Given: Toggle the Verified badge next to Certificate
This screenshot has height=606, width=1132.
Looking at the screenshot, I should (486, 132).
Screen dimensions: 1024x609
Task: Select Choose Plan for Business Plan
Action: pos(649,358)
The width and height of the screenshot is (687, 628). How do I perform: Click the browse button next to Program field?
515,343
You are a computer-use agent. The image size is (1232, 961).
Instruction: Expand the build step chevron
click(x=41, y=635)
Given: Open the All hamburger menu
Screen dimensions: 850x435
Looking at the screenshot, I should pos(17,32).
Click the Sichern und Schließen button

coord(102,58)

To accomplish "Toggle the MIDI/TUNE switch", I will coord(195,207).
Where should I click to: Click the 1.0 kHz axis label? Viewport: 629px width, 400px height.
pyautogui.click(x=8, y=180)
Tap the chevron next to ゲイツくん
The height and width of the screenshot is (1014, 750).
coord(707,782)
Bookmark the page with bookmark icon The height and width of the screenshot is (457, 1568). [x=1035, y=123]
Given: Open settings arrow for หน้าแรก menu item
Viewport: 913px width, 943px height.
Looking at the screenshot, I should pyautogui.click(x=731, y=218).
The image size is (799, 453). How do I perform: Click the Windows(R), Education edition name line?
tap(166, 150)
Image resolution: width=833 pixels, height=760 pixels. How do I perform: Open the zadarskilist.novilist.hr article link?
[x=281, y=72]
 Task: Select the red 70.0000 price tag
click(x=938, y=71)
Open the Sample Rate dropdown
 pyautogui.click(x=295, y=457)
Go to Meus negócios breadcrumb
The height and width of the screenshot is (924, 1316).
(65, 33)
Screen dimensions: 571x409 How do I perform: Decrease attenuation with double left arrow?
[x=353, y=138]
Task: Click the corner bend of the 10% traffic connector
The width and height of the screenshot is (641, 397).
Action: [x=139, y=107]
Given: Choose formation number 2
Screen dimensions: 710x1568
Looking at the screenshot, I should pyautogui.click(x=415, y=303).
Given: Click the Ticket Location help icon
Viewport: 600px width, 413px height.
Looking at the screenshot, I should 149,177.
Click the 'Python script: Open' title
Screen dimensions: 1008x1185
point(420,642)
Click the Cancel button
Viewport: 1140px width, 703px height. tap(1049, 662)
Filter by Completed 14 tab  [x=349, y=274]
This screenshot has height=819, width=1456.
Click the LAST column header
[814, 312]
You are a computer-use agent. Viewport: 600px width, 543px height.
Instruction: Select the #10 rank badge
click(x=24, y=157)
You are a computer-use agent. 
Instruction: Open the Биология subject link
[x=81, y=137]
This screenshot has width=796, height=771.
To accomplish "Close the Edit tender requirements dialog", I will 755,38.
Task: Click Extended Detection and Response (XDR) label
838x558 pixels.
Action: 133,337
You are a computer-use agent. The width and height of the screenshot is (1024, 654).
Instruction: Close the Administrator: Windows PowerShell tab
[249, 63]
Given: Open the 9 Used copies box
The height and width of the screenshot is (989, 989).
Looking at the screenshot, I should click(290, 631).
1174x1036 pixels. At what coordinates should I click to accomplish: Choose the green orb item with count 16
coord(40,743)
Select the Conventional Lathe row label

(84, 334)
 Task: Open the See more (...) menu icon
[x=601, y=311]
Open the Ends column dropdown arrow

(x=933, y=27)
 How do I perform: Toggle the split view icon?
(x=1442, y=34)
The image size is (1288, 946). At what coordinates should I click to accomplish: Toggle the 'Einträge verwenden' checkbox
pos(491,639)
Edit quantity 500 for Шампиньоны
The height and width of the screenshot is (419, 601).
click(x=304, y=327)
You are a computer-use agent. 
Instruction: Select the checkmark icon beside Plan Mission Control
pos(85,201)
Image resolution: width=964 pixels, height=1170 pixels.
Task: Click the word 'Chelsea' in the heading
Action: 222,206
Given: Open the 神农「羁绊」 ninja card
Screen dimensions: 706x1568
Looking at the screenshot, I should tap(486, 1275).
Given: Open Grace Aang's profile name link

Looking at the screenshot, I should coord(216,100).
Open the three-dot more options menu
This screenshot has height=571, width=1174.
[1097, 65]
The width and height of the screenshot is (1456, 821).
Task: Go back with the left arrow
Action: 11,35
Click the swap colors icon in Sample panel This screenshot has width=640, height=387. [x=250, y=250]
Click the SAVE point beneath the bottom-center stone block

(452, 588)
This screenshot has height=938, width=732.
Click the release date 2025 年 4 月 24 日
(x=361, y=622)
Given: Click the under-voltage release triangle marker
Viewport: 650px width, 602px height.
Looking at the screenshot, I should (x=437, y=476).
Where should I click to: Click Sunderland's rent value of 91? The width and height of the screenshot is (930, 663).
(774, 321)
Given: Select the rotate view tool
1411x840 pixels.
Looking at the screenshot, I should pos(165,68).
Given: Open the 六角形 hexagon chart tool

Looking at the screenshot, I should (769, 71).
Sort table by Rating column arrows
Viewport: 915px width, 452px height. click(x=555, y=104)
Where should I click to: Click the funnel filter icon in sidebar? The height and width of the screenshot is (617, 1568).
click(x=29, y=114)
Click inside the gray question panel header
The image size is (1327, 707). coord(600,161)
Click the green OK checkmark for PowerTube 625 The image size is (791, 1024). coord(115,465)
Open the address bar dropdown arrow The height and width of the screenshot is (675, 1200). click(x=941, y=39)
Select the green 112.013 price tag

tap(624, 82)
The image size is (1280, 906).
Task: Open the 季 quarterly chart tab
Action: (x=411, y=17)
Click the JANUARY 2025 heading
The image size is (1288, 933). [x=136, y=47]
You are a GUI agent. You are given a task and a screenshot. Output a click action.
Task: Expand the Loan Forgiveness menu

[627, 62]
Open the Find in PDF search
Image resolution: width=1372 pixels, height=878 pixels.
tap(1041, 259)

____

- **What this task involves**
Would you repeat the records above without any changes?

- **Exercise response**
Given: Toggle the Verified badge next to Certificate
This screenshot has height=606, width=1132.
Looking at the screenshot, I should (486, 132).
Screen dimensions: 1024x609
Task: Select Choose Plan for Business Plan
Action: pos(649,358)
The width and height of the screenshot is (687, 628). How do I perform: Click the browse button next to Program field?
515,343
You are a computer-use agent. The image size is (1232, 961).
Instruction: Expand the build step chevron
click(x=41, y=635)
Given: Open the All hamburger menu
Screen dimensions: 850x435
Looking at the screenshot, I should pos(17,32).
Click the Sichern und Schließen button

coord(102,58)

To accomplish "Toggle the MIDI/TUNE switch", I will coord(195,207).
Where should I click to: Click the 1.0 kHz axis label? Viewport: 629px width, 400px height.
pyautogui.click(x=8, y=180)
Tap the chevron next to ゲイツくん
The height and width of the screenshot is (1014, 750).
coord(707,782)
Bookmark the page with bookmark icon The height and width of the screenshot is (457, 1568). [x=1035, y=123]
Given: Open settings arrow for หน้าแรก menu item
Viewport: 913px width, 943px height.
Looking at the screenshot, I should pyautogui.click(x=731, y=218).
The image size is (799, 453). How do I perform: Click the Windows(R), Education edition name line?
tap(166, 150)
Image resolution: width=833 pixels, height=760 pixels. How do I perform: Open the zadarskilist.novilist.hr article link?
[x=281, y=72]
 Task: Select the red 70.0000 price tag
click(x=938, y=71)
Open the Sample Rate dropdown
 pyautogui.click(x=295, y=457)
Go to Meus negócios breadcrumb
The height and width of the screenshot is (924, 1316).
(65, 33)
Screen dimensions: 571x409 How do I perform: Decrease attenuation with double left arrow?
[x=353, y=138]
Task: Click the corner bend of the 10% traffic connector
The width and height of the screenshot is (641, 397).
Action: [x=139, y=107]
Given: Choose formation number 2
Screen dimensions: 710x1568
Looking at the screenshot, I should pyautogui.click(x=415, y=303).
Given: Click the Ticket Location help icon
Viewport: 600px width, 413px height.
Looking at the screenshot, I should 149,177.
Click the 'Python script: Open' title
Screen dimensions: 1008x1185
point(420,642)
Click the Cancel button
Viewport: 1140px width, 703px height. tap(1049, 662)
Filter by Completed 14 tab  [x=349, y=274]
This screenshot has height=819, width=1456.
Click the LAST column header
[814, 312]
You are a computer-use agent. Viewport: 600px width, 543px height.
Instruction: Select the #10 rank badge
click(x=24, y=157)
You are a computer-use agent. 
Instruction: Open the Биология subject link
[x=81, y=137]
This screenshot has width=796, height=771.
To accomplish "Close the Edit tender requirements dialog", I will 755,38.
Task: Click Extended Detection and Response (XDR) label
838x558 pixels.
Action: 133,337
You are a computer-use agent. The width and height of the screenshot is (1024, 654).
Instruction: Close the Administrator: Windows PowerShell tab
[249, 63]
Given: Open the 9 Used copies box
The height and width of the screenshot is (989, 989).
Looking at the screenshot, I should click(290, 631).
1174x1036 pixels. At what coordinates should I click to accomplish: Choose the green orb item with count 16
coord(40,743)
Select the Conventional Lathe row label

(84, 334)
 Task: Open the See more (...) menu icon
[x=601, y=311]
Open the Ends column dropdown arrow

(x=933, y=27)
 How do I perform: Toggle the split view icon?
(x=1442, y=34)
The image size is (1288, 946). At what coordinates should I click to accomplish: Toggle the 'Einträge verwenden' checkbox
pos(491,639)
Edit quantity 500 for Шампиньоны
The height and width of the screenshot is (419, 601).
click(x=304, y=327)
You are a computer-use agent. 
Instruction: Select the checkmark icon beside Plan Mission Control
pos(85,201)
Image resolution: width=964 pixels, height=1170 pixels.
Task: Click the word 'Chelsea' in the heading
Action: 222,206
Given: Open the 神农「羁绊」 ninja card
Screen dimensions: 706x1568
Looking at the screenshot, I should tap(486, 1275).
Given: Open Grace Aang's profile name link

Looking at the screenshot, I should coord(216,100).
Open the three-dot more options menu
This screenshot has height=571, width=1174.
[1097, 65]
The width and height of the screenshot is (1456, 821).
Task: Go back with the left arrow
Action: 11,35
Click the swap colors icon in Sample panel This screenshot has width=640, height=387. [x=250, y=250]
Click the SAVE point beneath the bottom-center stone block

(452, 588)
This screenshot has height=938, width=732.
Click the release date 2025 年 4 月 24 日
(x=361, y=622)
Given: Click the under-voltage release triangle marker
Viewport: 650px width, 602px height.
Looking at the screenshot, I should (x=437, y=476).
Where should I click to: Click Sunderland's rent value of 91? The width and height of the screenshot is (930, 663).
(774, 321)
Given: Select the rotate view tool
1411x840 pixels.
Looking at the screenshot, I should pos(165,68).
Given: Open the 六角形 hexagon chart tool

Looking at the screenshot, I should (769, 71).
Sort table by Rating column arrows
Viewport: 915px width, 452px height. click(x=555, y=104)
Where should I click to: Click the funnel filter icon in sidebar? The height and width of the screenshot is (617, 1568).
click(x=29, y=114)
Click inside the gray question panel header
The image size is (1327, 707). coord(600,161)
Click the green OK checkmark for PowerTube 625 The image size is (791, 1024). coord(115,465)
Open the address bar dropdown arrow The height and width of the screenshot is (675, 1200). click(x=941, y=39)
Select the green 112.013 price tag

tap(624, 82)
The image size is (1280, 906).
Task: Open the 季 quarterly chart tab
Action: (x=411, y=17)
Click the JANUARY 2025 heading
The image size is (1288, 933). [x=136, y=47]
You are a GUI agent. You are given a task and a screenshot. Output a click action.
Task: Expand the Loan Forgiveness menu

[627, 62]
Open the Find in PDF search
Image resolution: width=1372 pixels, height=878 pixels.
tap(1041, 259)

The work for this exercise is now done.